There were exceptions to these strict rules, and officers of high rank—and consequently assumed to have a nicer sense of honour than that obtaining among subalterns and the rank and file—were permitted to take private lodgings at Stilton. Those were the fortunate ones. Most of the prisoners, unhappily, were penniless, and after a time even their own Government refused supplies for their maintenance. Accordingly, they obtained some few little luxuries, and employed the time that hung so heavily on their hands, by carving toys and artistic nick-nacks out of fragments of wood, or from the bones left from their rations, and selling them to the crowds of country folks who came to gaze at them on certain days. Straw-plaiting, too, was a prisoners’ industry, until it was stopped by some of the military in charge.
In March, 1812, Sergeant Ives, of the West Essex Militia, was stopped on the highway between Stilton and Norman Cross by a number of persons unknown, who, after having knocked him down and robbed him of his money and watch, wrenched open his jaws, and with savage cruelty, cut off a piece of his tongue. It was supposed that this outrage was in revenge for his having been concerned in suppressing the plait trade at Norman Cross barracks.
The prisoners were not entirely without spiritual consolation, for the good Bishop de Moulines appointed himself their chaplain, and, of his own free will leaving France, took up residence at Stilton. He attended them in sickness, and helped them out of his own resources.
The officers in charge of these prisoners were often brutal, but that there were some who sympathised with their sorrows is evident from the tablet still to be seen in Yaxley Church, a mile distant, which tells of the gratitude of the prisoners for the kindness shown them by Captain John Draper, R.N., who died after being in charge of the prison for only eighteen months.

◆ **INFORMATION SHOWN**:
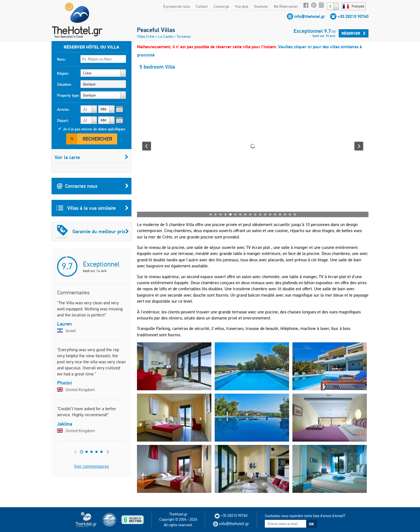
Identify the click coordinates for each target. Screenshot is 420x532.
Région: (63, 73)
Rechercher (97, 139)
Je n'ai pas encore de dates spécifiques (94, 129)
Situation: (64, 84)
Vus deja (242, 6)
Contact (201, 6)
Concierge (221, 6)
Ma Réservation (286, 6)
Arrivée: (63, 109)
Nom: (61, 59)
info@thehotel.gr (309, 16)
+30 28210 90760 (353, 16)
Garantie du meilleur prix (92, 232)
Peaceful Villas (156, 30)
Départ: (63, 120)
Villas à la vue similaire (93, 208)
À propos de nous (176, 6)
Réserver (354, 33)
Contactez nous (93, 186)
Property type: (68, 95)
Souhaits (261, 6)
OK (311, 524)
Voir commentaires (91, 466)
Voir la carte (91, 157)
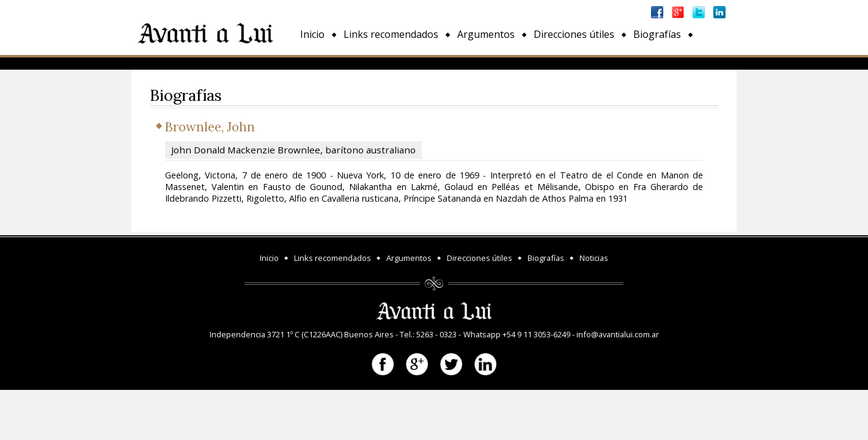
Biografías (657, 34)
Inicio (312, 34)
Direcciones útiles (574, 34)
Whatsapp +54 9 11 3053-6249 (517, 334)
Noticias (318, 62)
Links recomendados (391, 34)
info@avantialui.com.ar (617, 334)
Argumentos (486, 34)
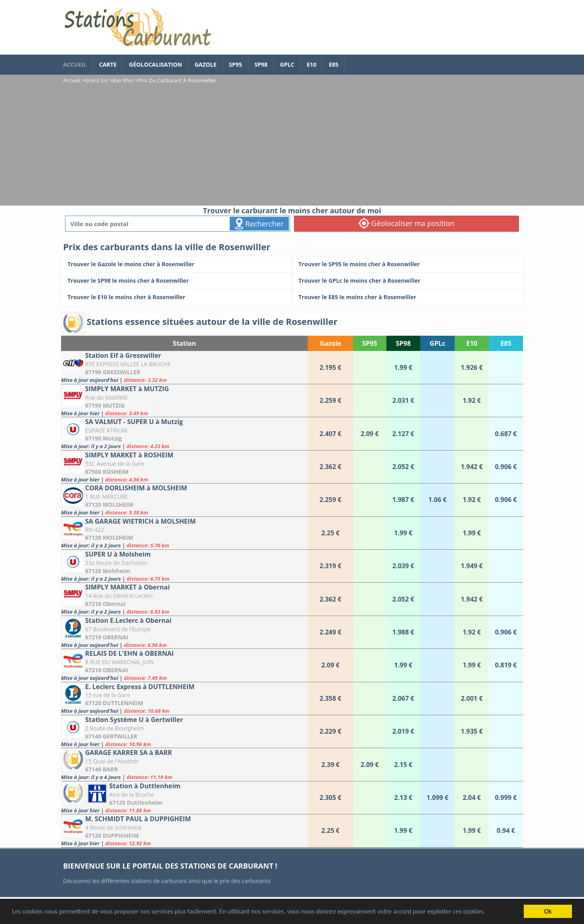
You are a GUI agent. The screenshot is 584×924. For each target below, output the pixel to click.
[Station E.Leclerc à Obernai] (184, 632)
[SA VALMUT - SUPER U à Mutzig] (184, 433)
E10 (312, 64)
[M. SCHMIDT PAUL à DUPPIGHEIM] (184, 830)
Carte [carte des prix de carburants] (108, 64)
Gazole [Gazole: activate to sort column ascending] (330, 343)
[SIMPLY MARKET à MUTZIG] (184, 400)
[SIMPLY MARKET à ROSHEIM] (184, 467)
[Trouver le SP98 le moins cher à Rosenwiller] (176, 281)
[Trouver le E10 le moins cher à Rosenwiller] (176, 297)
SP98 (261, 64)
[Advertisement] (292, 145)
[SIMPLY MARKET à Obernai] (184, 599)
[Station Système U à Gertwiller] (184, 731)
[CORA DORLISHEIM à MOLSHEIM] (184, 500)
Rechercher (259, 224)
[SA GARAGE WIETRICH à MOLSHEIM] (184, 533)
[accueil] (137, 27)
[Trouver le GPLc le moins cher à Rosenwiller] (407, 281)
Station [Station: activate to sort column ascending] (184, 343)
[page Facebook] (351, 61)
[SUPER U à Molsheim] (184, 566)
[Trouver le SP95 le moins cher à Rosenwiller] (407, 264)
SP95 (235, 64)
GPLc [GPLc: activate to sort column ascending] (437, 343)
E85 (334, 64)
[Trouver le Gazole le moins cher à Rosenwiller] (176, 264)
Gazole (205, 64)
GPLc (287, 64)
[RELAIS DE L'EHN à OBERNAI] (184, 665)
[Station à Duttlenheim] (184, 798)
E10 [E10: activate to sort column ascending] (472, 343)
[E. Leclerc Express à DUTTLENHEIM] (184, 698)
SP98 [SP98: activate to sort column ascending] (403, 343)
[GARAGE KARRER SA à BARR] (184, 764)
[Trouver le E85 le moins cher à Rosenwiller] (407, 297)
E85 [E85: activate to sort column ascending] (506, 343)
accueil (75, 64)
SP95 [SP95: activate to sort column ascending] (370, 343)
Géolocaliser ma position (406, 223)
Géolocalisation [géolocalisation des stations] (155, 64)
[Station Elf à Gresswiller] (184, 367)
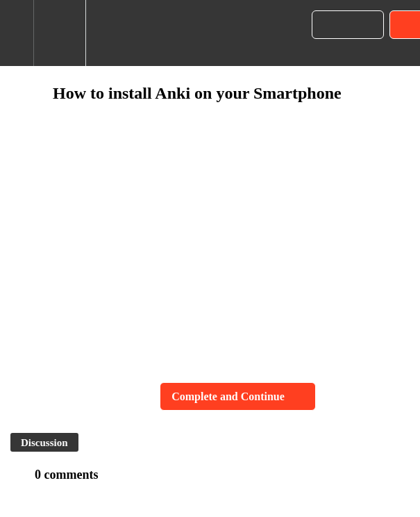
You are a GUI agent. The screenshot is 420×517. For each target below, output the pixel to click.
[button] (17, 33)
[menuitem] (59, 33)
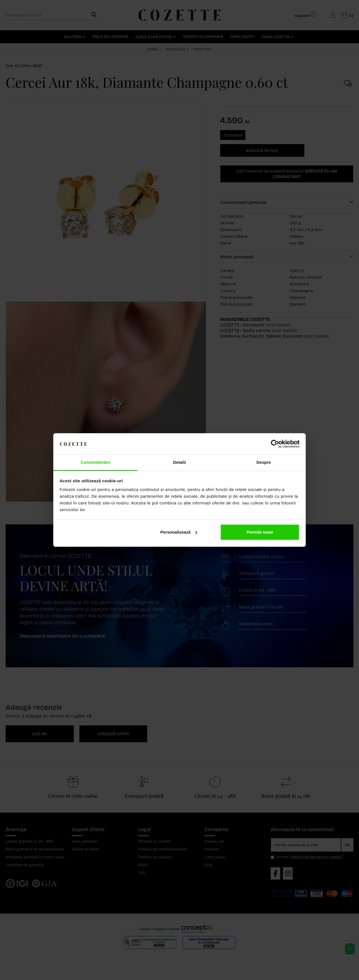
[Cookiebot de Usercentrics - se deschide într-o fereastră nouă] (275, 444)
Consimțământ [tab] (95, 462)
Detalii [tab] (179, 462)
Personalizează (179, 532)
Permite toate (260, 532)
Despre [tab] (263, 462)
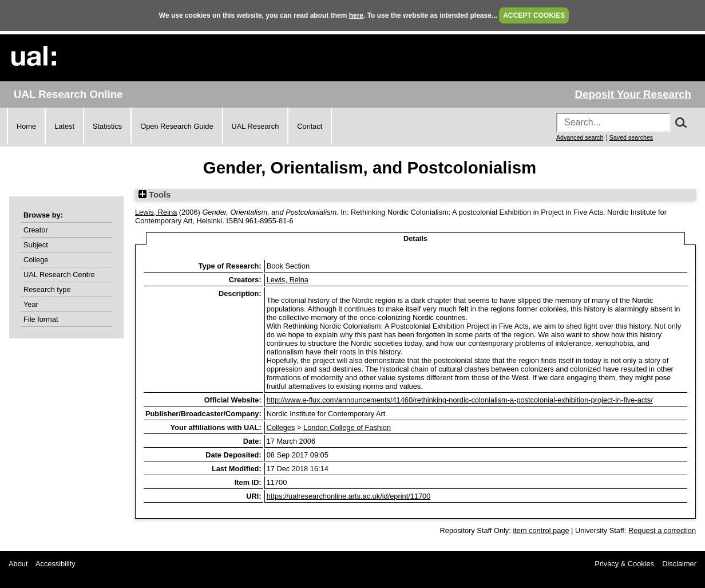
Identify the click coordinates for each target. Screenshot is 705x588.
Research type (47, 289)
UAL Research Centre (59, 274)
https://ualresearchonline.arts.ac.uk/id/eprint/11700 (348, 496)
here (356, 15)
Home (26, 126)
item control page (541, 530)
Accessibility (56, 563)
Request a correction (662, 530)
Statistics (107, 126)
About (18, 563)
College (35, 259)
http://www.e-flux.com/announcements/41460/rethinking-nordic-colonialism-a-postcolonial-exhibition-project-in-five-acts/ (460, 400)
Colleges (281, 427)
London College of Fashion (347, 427)
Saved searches (631, 137)
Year (31, 304)
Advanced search (580, 137)
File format (41, 319)
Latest (64, 126)
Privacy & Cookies (624, 563)
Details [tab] (415, 238)
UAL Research (255, 126)
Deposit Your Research (633, 94)
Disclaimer (679, 563)
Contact (310, 126)
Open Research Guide (176, 126)
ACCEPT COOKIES (534, 15)
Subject (35, 244)
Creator (35, 230)
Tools (155, 195)
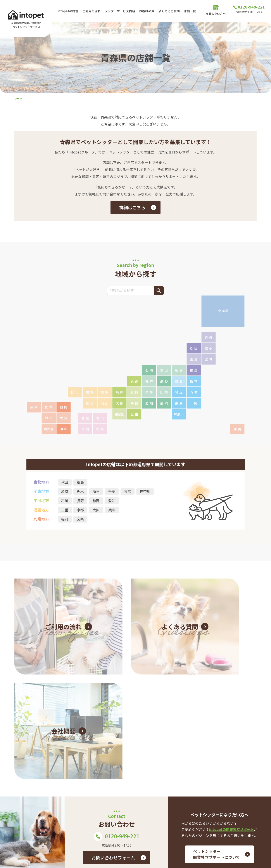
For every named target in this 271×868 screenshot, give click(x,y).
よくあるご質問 (171, 10)
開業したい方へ (215, 11)
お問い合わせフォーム (113, 724)
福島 (80, 482)
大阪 (96, 510)
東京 (128, 491)
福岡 (65, 519)
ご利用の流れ (92, 10)
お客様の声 (148, 10)
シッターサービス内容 (121, 10)
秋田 (65, 482)
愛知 (112, 501)
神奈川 (145, 491)
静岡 (96, 501)
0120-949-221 (116, 703)
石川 (65, 501)
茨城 (65, 491)
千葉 (112, 491)
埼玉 (96, 491)
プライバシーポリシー (240, 816)
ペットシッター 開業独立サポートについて (216, 720)
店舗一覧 (192, 10)
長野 (80, 501)
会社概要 (208, 816)
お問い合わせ (163, 809)
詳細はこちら (132, 207)
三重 (65, 510)
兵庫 (112, 510)
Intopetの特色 (68, 10)
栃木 (80, 491)
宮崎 (80, 519)
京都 (80, 510)
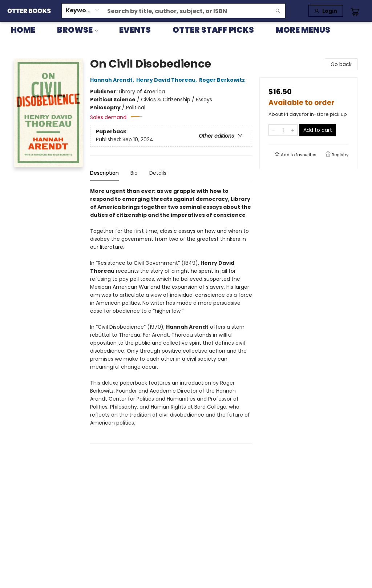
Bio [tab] (134, 173)
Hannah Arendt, (113, 80)
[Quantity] (283, 130)
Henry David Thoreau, (167, 80)
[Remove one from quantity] (273, 130)
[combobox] (82, 11)
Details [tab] (158, 173)
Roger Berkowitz (223, 80)
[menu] (186, 30)
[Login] (326, 11)
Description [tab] (104, 173)
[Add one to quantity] (292, 130)
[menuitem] (23, 30)
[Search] (278, 11)
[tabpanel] (171, 315)
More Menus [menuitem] (303, 30)
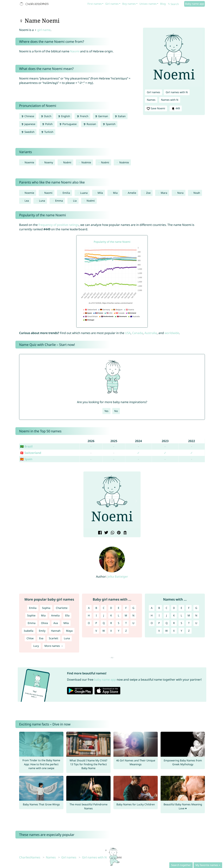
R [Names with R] (174, 623)
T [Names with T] (189, 623)
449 (175, 108)
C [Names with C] (166, 608)
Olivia (45, 623)
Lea (27, 200)
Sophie (31, 615)
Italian (120, 116)
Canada (137, 333)
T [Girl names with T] (126, 623)
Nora (180, 193)
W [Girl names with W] (104, 631)
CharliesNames (30, 857)
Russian (89, 124)
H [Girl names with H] (89, 615)
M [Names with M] (189, 615)
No (116, 411)
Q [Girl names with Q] (104, 623)
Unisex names (148, 4)
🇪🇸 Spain (26, 459)
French (82, 116)
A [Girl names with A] (89, 608)
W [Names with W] (166, 631)
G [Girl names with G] (133, 608)
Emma (59, 200)
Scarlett (54, 638)
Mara (164, 193)
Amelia (55, 615)
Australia (150, 333)
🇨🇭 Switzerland (30, 453)
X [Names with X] (174, 631)
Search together (181, 865)
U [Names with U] (196, 623)
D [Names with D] (174, 608)
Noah (197, 193)
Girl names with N (176, 92)
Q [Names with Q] (167, 623)
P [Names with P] (159, 623)
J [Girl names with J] (104, 615)
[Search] (175, 4)
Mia (115, 193)
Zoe (148, 193)
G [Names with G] (196, 608)
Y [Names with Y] (181, 631)
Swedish (28, 132)
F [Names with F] (189, 608)
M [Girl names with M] (126, 615)
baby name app (105, 680)
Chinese (28, 116)
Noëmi (105, 162)
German (101, 116)
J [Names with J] (166, 615)
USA (128, 333)
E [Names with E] (181, 608)
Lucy (36, 646)
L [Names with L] (181, 615)
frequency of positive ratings (58, 225)
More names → (54, 646)
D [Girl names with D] (111, 608)
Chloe (30, 638)
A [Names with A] (151, 608)
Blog (163, 4)
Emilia (66, 193)
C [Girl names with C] (104, 608)
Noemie (29, 162)
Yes (106, 411)
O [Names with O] (152, 623)
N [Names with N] (196, 615)
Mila (100, 193)
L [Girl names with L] (118, 615)
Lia (75, 200)
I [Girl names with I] (96, 615)
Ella (67, 615)
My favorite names (207, 865)
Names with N (169, 100)
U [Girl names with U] (133, 623)
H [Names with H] (151, 615)
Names (151, 100)
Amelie (132, 193)
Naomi (75, 51)
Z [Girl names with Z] (126, 631)
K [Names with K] (174, 615)
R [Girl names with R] (111, 623)
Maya (69, 631)
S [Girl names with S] (118, 623)
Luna (42, 200)
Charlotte (62, 608)
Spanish (109, 124)
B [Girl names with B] (96, 608)
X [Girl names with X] (111, 631)
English (64, 116)
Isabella (29, 631)
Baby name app (195, 4)
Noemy (49, 162)
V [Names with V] (159, 631)
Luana (84, 193)
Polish (47, 124)
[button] (88, 501)
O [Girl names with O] (89, 623)
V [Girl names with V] (96, 631)
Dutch (46, 116)
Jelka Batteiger (117, 577)
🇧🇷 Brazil (26, 446)
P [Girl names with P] (96, 623)
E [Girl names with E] (118, 608)
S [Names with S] (181, 623)
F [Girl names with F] (126, 608)
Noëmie (124, 162)
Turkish (47, 132)
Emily (42, 631)
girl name (44, 30)
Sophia (46, 608)
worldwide (172, 333)
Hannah (56, 631)
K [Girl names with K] (111, 615)
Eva (41, 638)
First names (94, 4)
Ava (56, 623)
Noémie (86, 162)
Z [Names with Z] (189, 631)
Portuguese (68, 124)
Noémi (67, 162)
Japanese (28, 124)
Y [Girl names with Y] (118, 631)
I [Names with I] (159, 615)
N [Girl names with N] (133, 615)
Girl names (112, 4)
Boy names (129, 4)
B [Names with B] (159, 608)
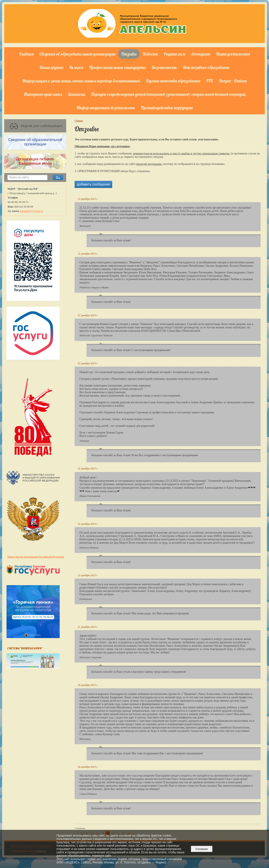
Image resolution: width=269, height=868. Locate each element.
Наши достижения (233, 54)
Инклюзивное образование (206, 67)
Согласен (201, 849)
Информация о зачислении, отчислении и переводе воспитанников (81, 81)
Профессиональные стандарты (117, 67)
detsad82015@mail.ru (31, 211)
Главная (26, 54)
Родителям (174, 54)
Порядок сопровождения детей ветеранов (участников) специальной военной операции (168, 94)
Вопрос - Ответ (233, 81)
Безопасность (164, 67)
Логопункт (200, 54)
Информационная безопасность (106, 107)
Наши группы (51, 67)
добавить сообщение (93, 184)
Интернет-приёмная (43, 94)
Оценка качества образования (173, 81)
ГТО (210, 81)
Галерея (76, 67)
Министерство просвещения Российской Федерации (36, 557)
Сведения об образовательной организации (77, 54)
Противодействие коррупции (167, 107)
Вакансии (76, 94)
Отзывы (129, 54)
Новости (150, 54)
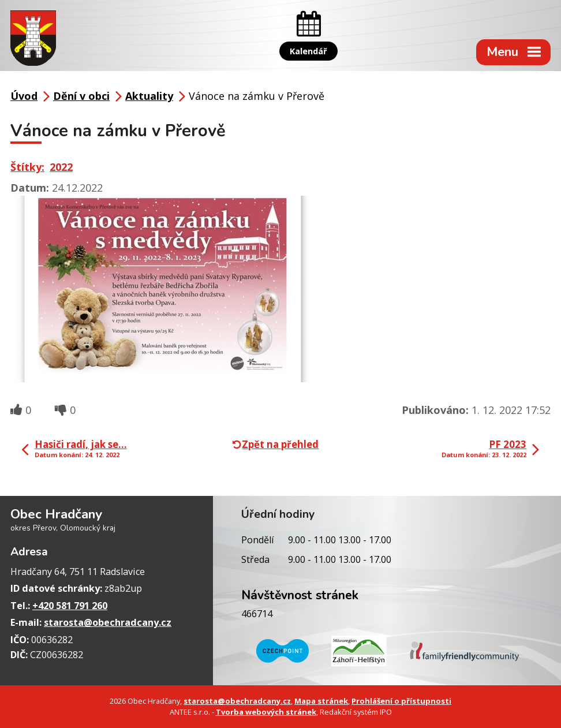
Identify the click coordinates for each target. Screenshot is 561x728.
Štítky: (27, 167)
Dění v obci (81, 96)
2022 (61, 167)
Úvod (24, 96)
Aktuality (149, 96)
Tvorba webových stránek (266, 712)
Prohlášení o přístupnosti (401, 701)
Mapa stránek (321, 701)
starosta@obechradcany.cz (107, 622)
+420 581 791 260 (70, 606)
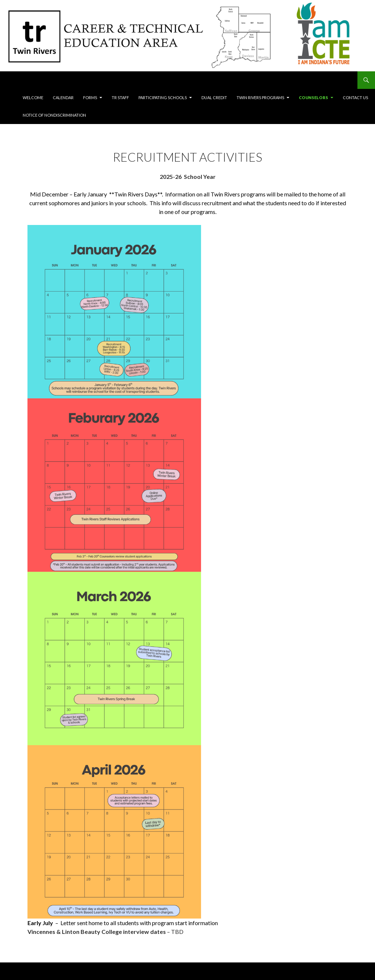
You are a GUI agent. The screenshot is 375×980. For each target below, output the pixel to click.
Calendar (63, 97)
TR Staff (120, 97)
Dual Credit (214, 97)
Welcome (33, 97)
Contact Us (355, 97)
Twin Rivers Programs (260, 97)
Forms (90, 97)
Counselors (313, 97)
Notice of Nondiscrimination (54, 115)
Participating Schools (163, 97)
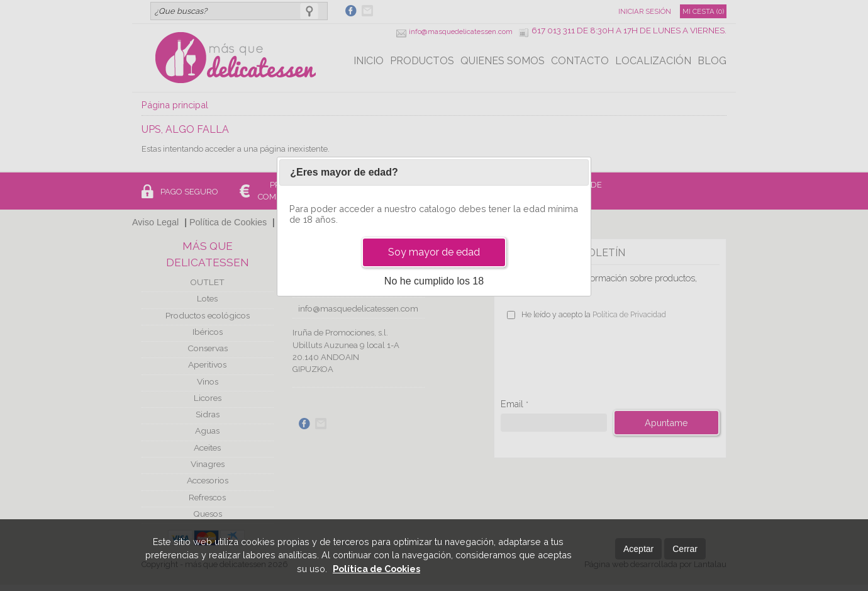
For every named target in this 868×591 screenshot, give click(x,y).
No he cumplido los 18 (434, 281)
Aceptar (638, 549)
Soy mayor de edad (434, 252)
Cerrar (685, 549)
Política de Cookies (376, 568)
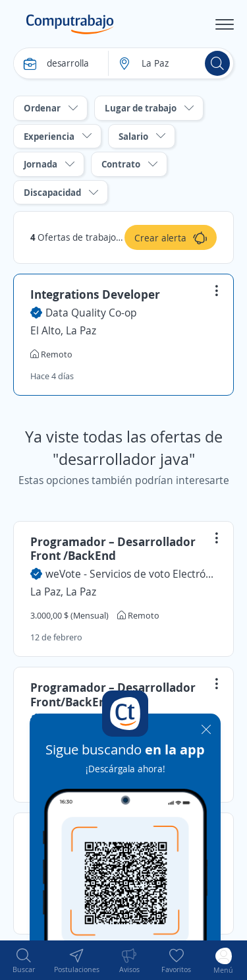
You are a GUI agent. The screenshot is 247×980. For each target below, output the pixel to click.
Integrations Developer (95, 294)
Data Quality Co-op (91, 313)
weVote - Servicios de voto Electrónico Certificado (131, 574)
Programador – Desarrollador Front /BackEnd (113, 549)
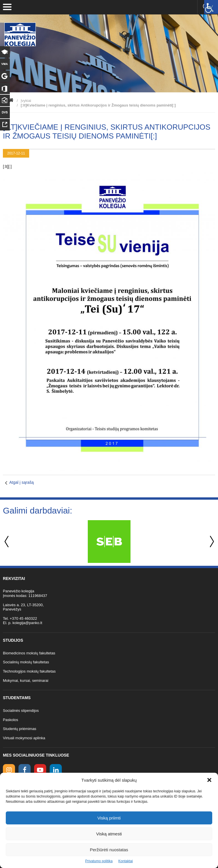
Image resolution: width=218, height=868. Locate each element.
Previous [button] (7, 541)
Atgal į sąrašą (21, 482)
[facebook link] (25, 770)
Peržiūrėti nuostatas (109, 849)
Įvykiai (26, 100)
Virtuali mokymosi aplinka (24, 738)
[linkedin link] (56, 770)
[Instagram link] (9, 770)
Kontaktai (125, 861)
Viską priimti (109, 818)
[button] (209, 780)
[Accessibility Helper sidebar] (211, 7)
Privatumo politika (99, 861)
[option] (109, 541)
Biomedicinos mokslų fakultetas (29, 653)
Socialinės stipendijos (21, 710)
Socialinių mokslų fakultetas (26, 662)
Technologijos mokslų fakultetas (29, 671)
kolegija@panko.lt (27, 623)
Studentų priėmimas (20, 728)
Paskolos (10, 720)
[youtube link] (40, 770)
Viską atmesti (109, 834)
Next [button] (211, 541)
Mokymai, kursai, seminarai (26, 680)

◆ **REQUIRED WORK**:
• 1. Answer from the Norman Cross text:
(a) Which militia did Sergeant Ives serve in?
(b) Where did Bishop de Moulines take up residence?
(c) How long had Captain John Draper been in charge of the prison when he died?
• 2. Turn the paragraph of the Norman Cross text that begins "There were exceptions to these strict rules" into a short bulleted list that keeps its main facts.
The rows come from a separate source.

◆ **SOLUTIONS FOR EACH TASK**:
• 1.
(a) The West Essex Militia.
(b) At Stilton.
(c) Eighteen months.

• 2.
- High-ranking officers were exempt from the strict rules and could take private lodgings at Stilton.
- Most prisoners were penniless, and in time their own Government stopped paying for their upkeep.
- To buy small luxuries and pass the time, they carved toys and knick-knacks from wood scraps or ration bones.
- They sold these to crowds of country people who came to look at them on certain days.
- They also plaited straw until some of the military in charge put a stop to it.